L’agent ne fait pas toujours le bonheur !
Mardi 13 mars 2007Un récent article paru sur cyberpresse.ca faisait état de la place des agents immobiliers sur le marché actuel et des commissions réclamées par ceux-ci. L’auteur résumait entre autre les propos d’un économiste américain, Steven D. Levitt, qui s’est penché sur la question des commissions exigées par les agents dans un livre fort amusant, Freakonomics, écrit en collaboration avec le journaliste Stephen J. Dubner.
On apprend dans ce livre que pour une transaction, l’agent ne touche souvent que 1,5% des 6 % de commissions facturées au client soit, pour une maison de 300 000 $, une somme de 4500 $. Un peu plus d’efforts et de patience lui aurait-il permis d’obtenir davantage ? S’il en obtenait 310 000 $, le propriétaire toucherait, sur ces 10 000 $ supplémentaires, 9400 $ après commission.
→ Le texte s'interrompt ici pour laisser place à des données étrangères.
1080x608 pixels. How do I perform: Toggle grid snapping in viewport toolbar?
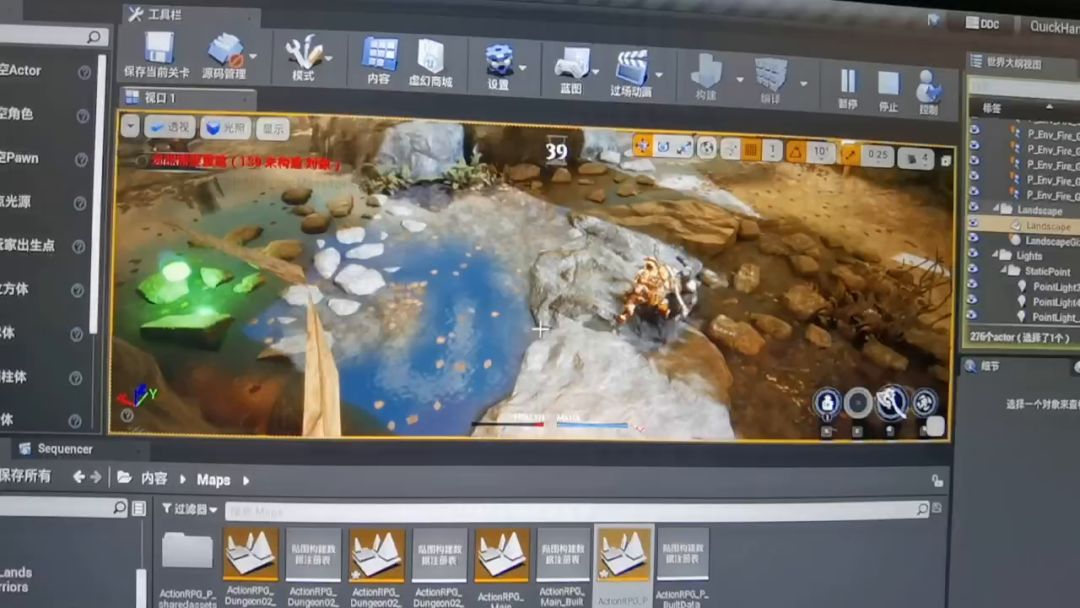click(x=751, y=150)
Mais le surcroît d’efforts de l’agent n’ajouterait que 150 $ à ses émoluments. La motivation est mince.
Ce constat a été confirmé par une étude réalisée sur 100 000 transactions immobilières dans la région de Chicago. Un agent immobilier qui vend sa propre maison la laisse en moyenne 10 jours de plus sur le marché et obtient 3 % de plus que dans le cas de celle d’un client.